Estratto del testo ::
================================

Il 2 settembre 2025, il giudice federale statunitense Amit Mehta ha emesso una sentenza che segna una svolta significativa nel panorama dell’antitrust tecnologico. In un caso che ha visto il Dipartimento di Giustizia degli Stati Uniti accusare Google di monopolizzare il mercato della ricerca online, Mehta ha stabilito che la società non è tenuta a vendere il suo browser Chrome o il sistema operativo Android. Tuttavia, ha imposto a Google l’obbligo di condividere determinati dati di ricerca con i concorrenti per promuovere una maggiore competizione nel settore.
La decisione ha avuto un impatto immediato sul mercato azionario, con le azioni di Alphabet, la società madre di Google, che hanno registrato un aumento del 7,6% nelle contrattazioni after-hours. Anche Apple ha beneficiato della sentenza, poiché continuerà a ricevere pagamenti annuali da Google per mantenere il motore di ricerca predefinito sui suoi dispositivi, una fonte di entrate stimata in oltre 20 miliardi di dollari.

================================

Dati grezzi ::
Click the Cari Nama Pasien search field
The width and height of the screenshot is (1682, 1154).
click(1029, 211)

================================

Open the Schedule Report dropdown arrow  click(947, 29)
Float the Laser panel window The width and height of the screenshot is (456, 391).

================================

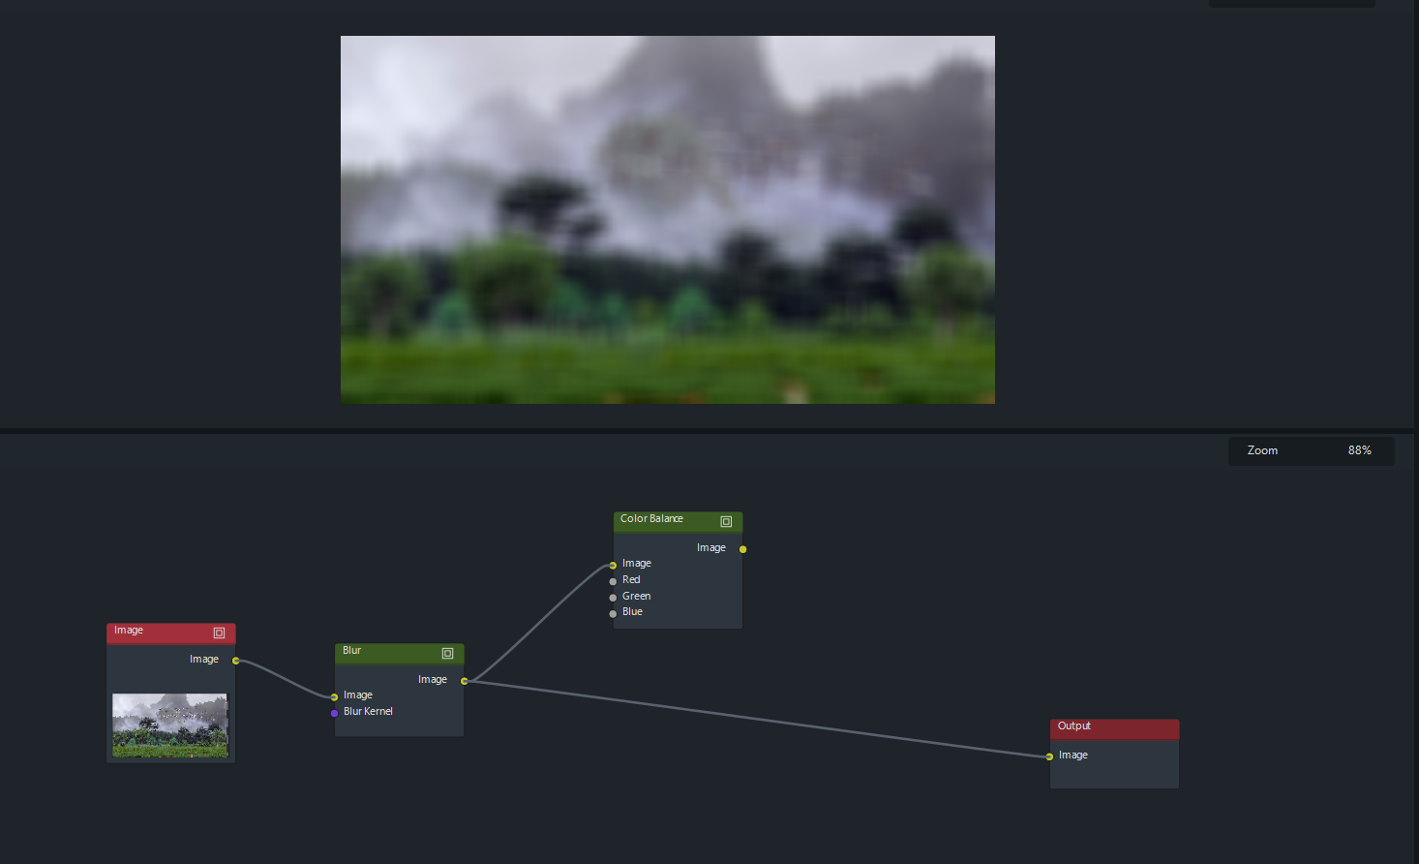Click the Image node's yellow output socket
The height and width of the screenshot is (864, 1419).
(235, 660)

================================

Istruzioni ::
1. Cita dal testo sulla sentenza contro Google tutto ciò che va da "La decisione ha" fino a "miliardi di dollari.".
2. Rispondi a queste domande in base al testo sulla sentenza contro Google:
(a) Quale giudice federale ha emesso la sentenza?
(b) Di quale percentuale sono salite le azioni di Alphabet nelle contrattazioni after-hours?
(c) A quanto è stimata la fonte di entrate che Apple ricava dai pagamenti annuali di Google?
3. Scrivi il seguito del testo sulla sentenza contro Google, cominciando subito dopo la sua ultima frase.

Risultati per compito ::
1.
La decisione ha avuto un impatto immediato sul mercato azionario, con le azioni di Alphabet, la società madre di Google, che hanno registrato un aumento del 7,6% nelle contrattazioni after-hours. Anche Apple ha beneficiato della sentenza, poiché continuerà a ricevere pagamenti annuali da Google per mantenere il motore di ricerca predefinito sui suoi dispositivi, una fonte di entrate stimata in oltre 20 miliardi di dollari.

2.
(a) Amit Mehta.
(b) Del 7,6%.
(c) A oltre 20 miliardi di dollari.

3.
La sentenza di Mehta ha suscitato reazioni contrastanti. Mentre alcuni osservatori ritengono che la decisione rappresenti un passo positivo verso una maggiore concorrenza nel mercato della ricerca online, altri criticano la mancanza di misure più incisive. Ad esempio, la proposta di divestire Chrome e Android, avanzata dal Dipartimento di Giustizia, è stata respinta dal giudice, che l’ha considerata eccessiva. Inoltre, Mehta ha escluso la possibilità di vietare a Google di stipulare accordi esclusivi con produttori di dispositivi, una pratica che ha contribuito a consolidare la sua posizione dominante nel mercato.
La decisione si inserisce in un contesto più ampio di crescente attenzione da parte delle autorità di regolamentazione nei confronti delle pratiche delle grandi aziende tecnologiche. Oltre al caso di Google, sono in corso indagini su altre società come Meta, Amazon e Apple, con l’obiettivo di garantire una concorrenza leale e prevenire abusi di posizione dominante.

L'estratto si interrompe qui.